• **Task objective**: Repeat the data below exactly. Include each line.

Saved data entries
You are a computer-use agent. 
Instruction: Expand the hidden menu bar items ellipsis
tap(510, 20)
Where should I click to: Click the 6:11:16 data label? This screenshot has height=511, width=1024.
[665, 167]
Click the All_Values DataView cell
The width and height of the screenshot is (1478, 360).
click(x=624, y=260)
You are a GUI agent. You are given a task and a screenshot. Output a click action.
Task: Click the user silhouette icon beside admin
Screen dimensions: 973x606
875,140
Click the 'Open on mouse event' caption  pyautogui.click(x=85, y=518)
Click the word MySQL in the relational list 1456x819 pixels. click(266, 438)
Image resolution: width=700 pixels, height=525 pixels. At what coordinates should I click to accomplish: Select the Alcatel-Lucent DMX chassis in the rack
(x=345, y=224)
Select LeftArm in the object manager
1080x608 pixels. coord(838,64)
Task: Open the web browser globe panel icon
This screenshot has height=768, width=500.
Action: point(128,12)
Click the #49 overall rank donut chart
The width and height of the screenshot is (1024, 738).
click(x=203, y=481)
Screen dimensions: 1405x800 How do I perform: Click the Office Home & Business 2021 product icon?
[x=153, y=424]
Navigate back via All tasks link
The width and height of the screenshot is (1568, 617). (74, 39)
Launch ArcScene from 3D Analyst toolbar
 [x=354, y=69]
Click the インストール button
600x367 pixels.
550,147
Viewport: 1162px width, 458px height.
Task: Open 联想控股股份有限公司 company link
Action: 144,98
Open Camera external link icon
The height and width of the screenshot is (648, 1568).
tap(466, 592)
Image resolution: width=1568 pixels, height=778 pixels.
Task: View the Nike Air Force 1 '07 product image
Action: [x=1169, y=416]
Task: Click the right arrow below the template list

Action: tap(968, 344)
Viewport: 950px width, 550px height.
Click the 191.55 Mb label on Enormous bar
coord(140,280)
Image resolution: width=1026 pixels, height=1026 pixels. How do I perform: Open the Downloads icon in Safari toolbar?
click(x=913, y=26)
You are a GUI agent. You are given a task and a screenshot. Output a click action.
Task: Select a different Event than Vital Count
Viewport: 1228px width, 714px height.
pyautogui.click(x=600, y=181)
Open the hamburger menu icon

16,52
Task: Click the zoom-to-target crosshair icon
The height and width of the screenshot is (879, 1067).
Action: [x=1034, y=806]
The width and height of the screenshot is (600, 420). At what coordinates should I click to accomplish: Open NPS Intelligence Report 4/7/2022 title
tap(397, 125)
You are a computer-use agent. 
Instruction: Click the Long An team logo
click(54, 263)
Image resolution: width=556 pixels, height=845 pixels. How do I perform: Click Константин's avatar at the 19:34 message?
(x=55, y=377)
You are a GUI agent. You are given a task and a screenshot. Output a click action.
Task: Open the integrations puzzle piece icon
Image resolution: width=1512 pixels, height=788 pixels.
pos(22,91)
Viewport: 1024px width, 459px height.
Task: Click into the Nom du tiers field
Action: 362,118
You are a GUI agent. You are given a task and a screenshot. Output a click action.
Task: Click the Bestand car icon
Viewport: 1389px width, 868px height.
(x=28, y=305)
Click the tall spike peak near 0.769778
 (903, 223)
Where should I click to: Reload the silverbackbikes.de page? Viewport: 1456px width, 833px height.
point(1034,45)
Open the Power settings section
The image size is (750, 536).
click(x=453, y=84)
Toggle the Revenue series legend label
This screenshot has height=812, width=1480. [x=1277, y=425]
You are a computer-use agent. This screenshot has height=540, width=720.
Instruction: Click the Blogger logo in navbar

• **Exercise response**:
You are a computer-use agent. 
Instruction: Expand the hidden menu bar items ellipsis
tap(510, 20)
Where should I click to: Click the 6:11:16 data label? This screenshot has height=511, width=1024.
[665, 167]
Click the All_Values DataView cell
The width and height of the screenshot is (1478, 360).
click(x=624, y=260)
You are a GUI agent. You are given a task and a screenshot. Output a click action.
Task: Click the user silhouette icon beside admin
Screen dimensions: 973x606
875,140
Click the 'Open on mouse event' caption  pyautogui.click(x=85, y=518)
Click the word MySQL in the relational list 1456x819 pixels. click(266, 438)
Image resolution: width=700 pixels, height=525 pixels. At what coordinates should I click to accomplish: Select the Alcatel-Lucent DMX chassis in the rack
(x=345, y=224)
Select LeftArm in the object manager
1080x608 pixels. coord(838,64)
Task: Open the web browser globe panel icon
This screenshot has height=768, width=500.
Action: point(128,12)
Click the #49 overall rank donut chart
The width and height of the screenshot is (1024, 738).
click(x=203, y=481)
Screen dimensions: 1405x800 How do I perform: Click the Office Home & Business 2021 product icon?
[x=153, y=424]
Navigate back via All tasks link
The width and height of the screenshot is (1568, 617). (74, 39)
Launch ArcScene from 3D Analyst toolbar
 [x=354, y=69]
Click the インストール button
600x367 pixels.
550,147
Viewport: 1162px width, 458px height.
Task: Open 联想控股股份有限公司 company link
Action: 144,98
Open Camera external link icon
The height and width of the screenshot is (648, 1568).
tap(466, 592)
Image resolution: width=1568 pixels, height=778 pixels.
Task: View the Nike Air Force 1 '07 product image
Action: [x=1169, y=416]
Task: Click the right arrow below the template list

Action: tap(968, 344)
Viewport: 950px width, 550px height.
Click the 191.55 Mb label on Enormous bar
coord(140,280)
Image resolution: width=1026 pixels, height=1026 pixels. How do I perform: Open the Downloads icon in Safari toolbar?
click(x=913, y=26)
You are a GUI agent. You are given a task and a screenshot. Output a click action.
Task: Select a different Event than Vital Count
Viewport: 1228px width, 714px height.
pyautogui.click(x=600, y=181)
Open the hamburger menu icon

16,52
Task: Click the zoom-to-target crosshair icon
The height and width of the screenshot is (879, 1067).
Action: [x=1034, y=806]
The width and height of the screenshot is (600, 420). At what coordinates should I click to accomplish: Open NPS Intelligence Report 4/7/2022 title
tap(397, 125)
You are a computer-use agent. 
Instruction: Click the Long An team logo
click(54, 263)
Image resolution: width=556 pixels, height=845 pixels. How do I perform: Click Константин's avatar at the 19:34 message?
(x=55, y=377)
You are a GUI agent. You are given a task and a screenshot. Output a click action.
Task: Open the integrations puzzle piece icon
Image resolution: width=1512 pixels, height=788 pixels.
pos(22,91)
Viewport: 1024px width, 459px height.
Task: Click into the Nom du tiers field
Action: 362,118
You are a GUI agent. You are given a task and a screenshot. Output a click action.
Task: Click the Bestand car icon
Viewport: 1389px width, 868px height.
(x=28, y=305)
Click the tall spike peak near 0.769778
 (903, 223)
Where should I click to: Reload the silverbackbikes.de page? Viewport: 1456px width, 833px height.
point(1034,45)
Open the Power settings section
The image size is (750, 536).
click(x=453, y=84)
Toggle the Revenue series legend label
This screenshot has height=812, width=1480. [x=1277, y=425]
You are a computer-use agent. This screenshot has height=540, width=720.
Instruction: Click the Blogger logo in navbar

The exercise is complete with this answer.